Input for this task:
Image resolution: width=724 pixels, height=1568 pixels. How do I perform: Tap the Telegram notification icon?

...

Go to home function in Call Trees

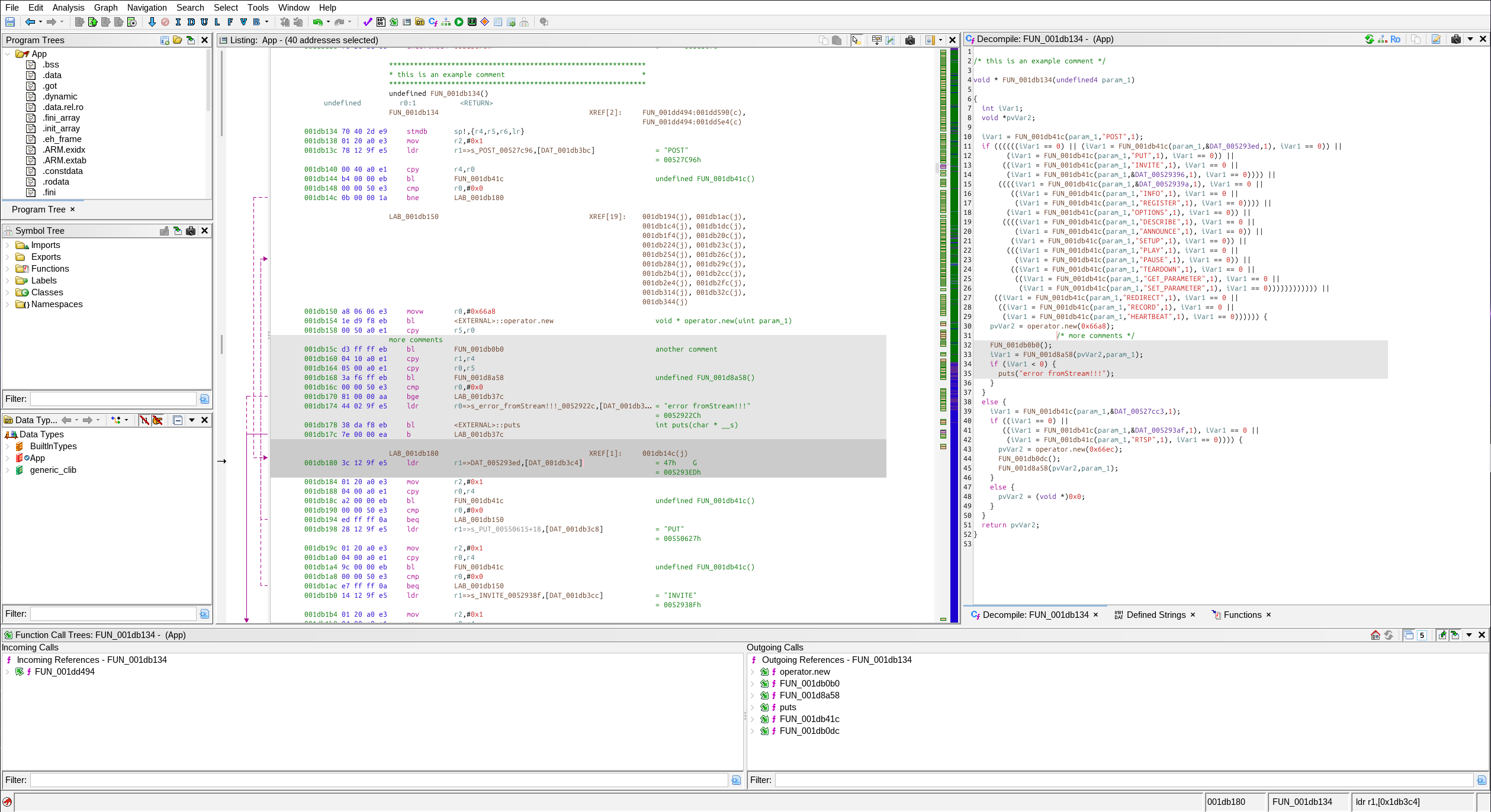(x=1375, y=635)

* * *

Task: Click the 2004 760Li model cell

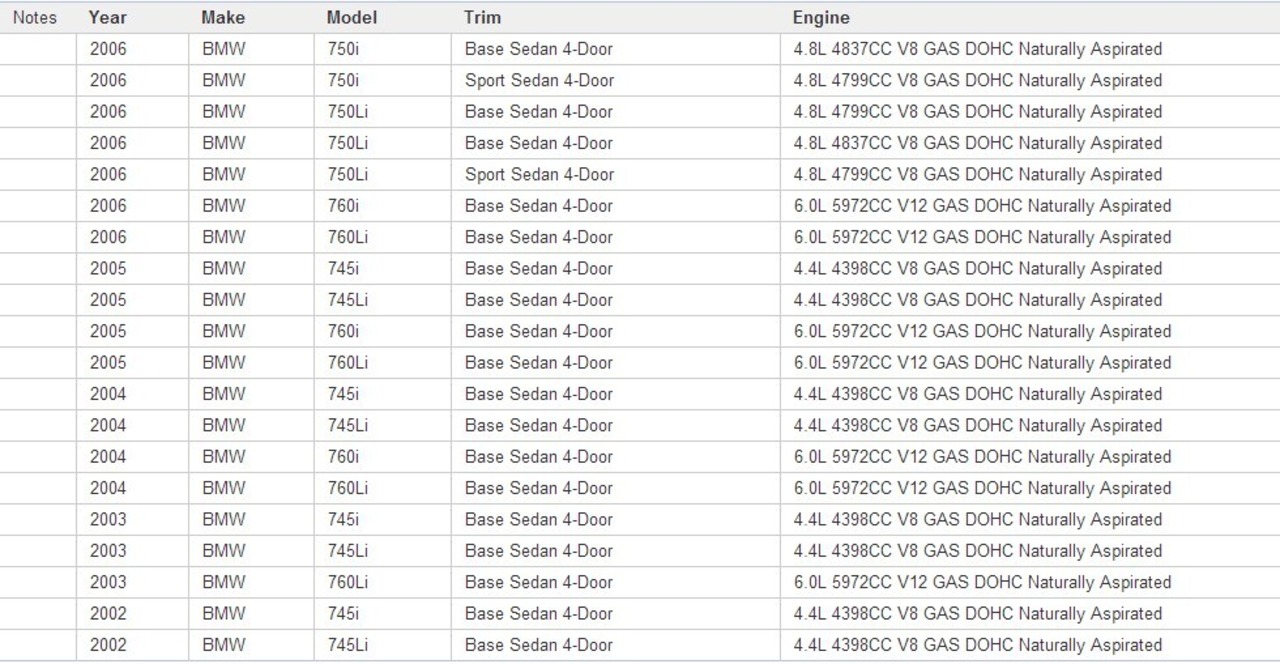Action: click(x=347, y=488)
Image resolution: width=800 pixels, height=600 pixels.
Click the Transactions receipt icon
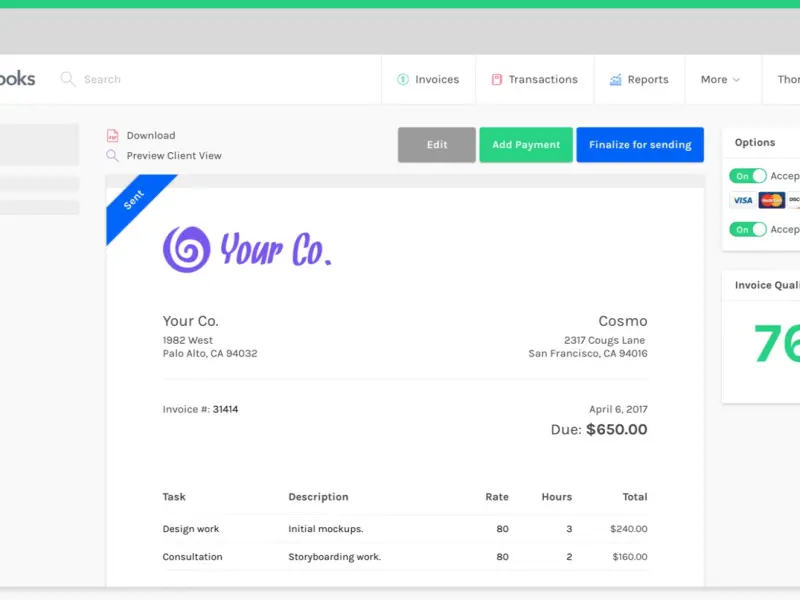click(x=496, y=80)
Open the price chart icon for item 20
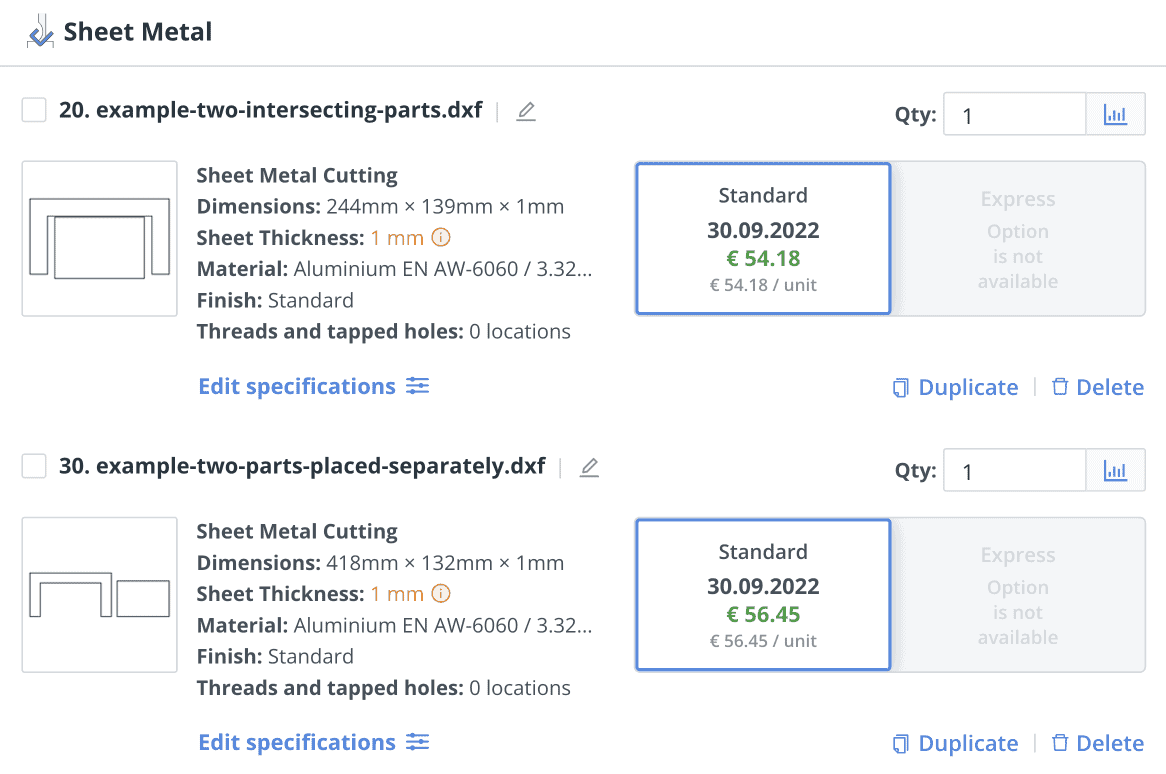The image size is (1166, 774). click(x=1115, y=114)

Your assignment:
Look for the string "resolution" in the records, and copy every line where it is found.

Answer to the problem:
Image resolution: width=724 pixels, height=1568 pixels. How do I perform: Tap the Telegram notification icon?
Image resolution: width=800 pixels, height=600 pixels.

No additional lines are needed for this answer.